My 1945 Farmall H makeover
Since I'm not trying to remove the entire left brake pedal, or the floorpan; I really don't see Ralph's method being what I need to do. Yes, it would work well; but since I'm only trying to free up the right brake pedal from being so tight, I don't want to remove all of the other stuff unless that is the ONLY option. See where I'm coming from?
What do you guys think? I think by disconnecting the linkage, using a crescent wrench, and using heat....I might be able to get it all apart. Maybe I could take a blunt chisel and hit the "rod" right at where the clevis connects to avoid mushrooming the rod?? What do you guys think?

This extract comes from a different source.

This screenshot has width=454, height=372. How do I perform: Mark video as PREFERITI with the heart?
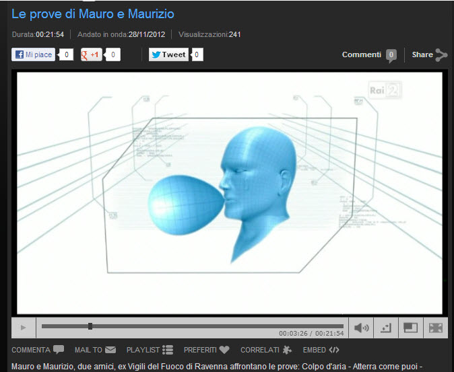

I appreciate all of the feedback!
Better watch it with heat, hammer, and chisel. That's a dangerous combination. I had one that was hung up like you are describing. Over a period of about 2 weeks, I went out daily, sprayed both sides of the pedal/rod with Kroil, and worked it up and down as best I could. After two weeks, it freed up and was fine. Never had another problem with it. Since you've already heated the pedal, this may not work at all. Heat does some funny things to metals. Some metals expand and stay. Some metals expand and contract. Some just get soft and others get brittle. It all has to do with the kind of alloy they made the part from. I think I would disconnect the brake rod, and turn the pedal as much as you can, repeatedly back and forth, and see what happens. If it's REALLY hung up bad, you're likely going to tear it up getting it off the tractor, so you might start looking for a replacement.
1951 Farmall Cub, Cub Cadets 102, 104, 1811, 1864, Simplicity Legacy XL 4x4 Diesel with FEL, 60" mower, 50" Tiller
Ok. I think I will just disconnect from linkage, apply PB Blaster liberally and use the cresecent wrench to hold the "tab" that connects the linkage while moving the pedal back and forth. Sound like that will work??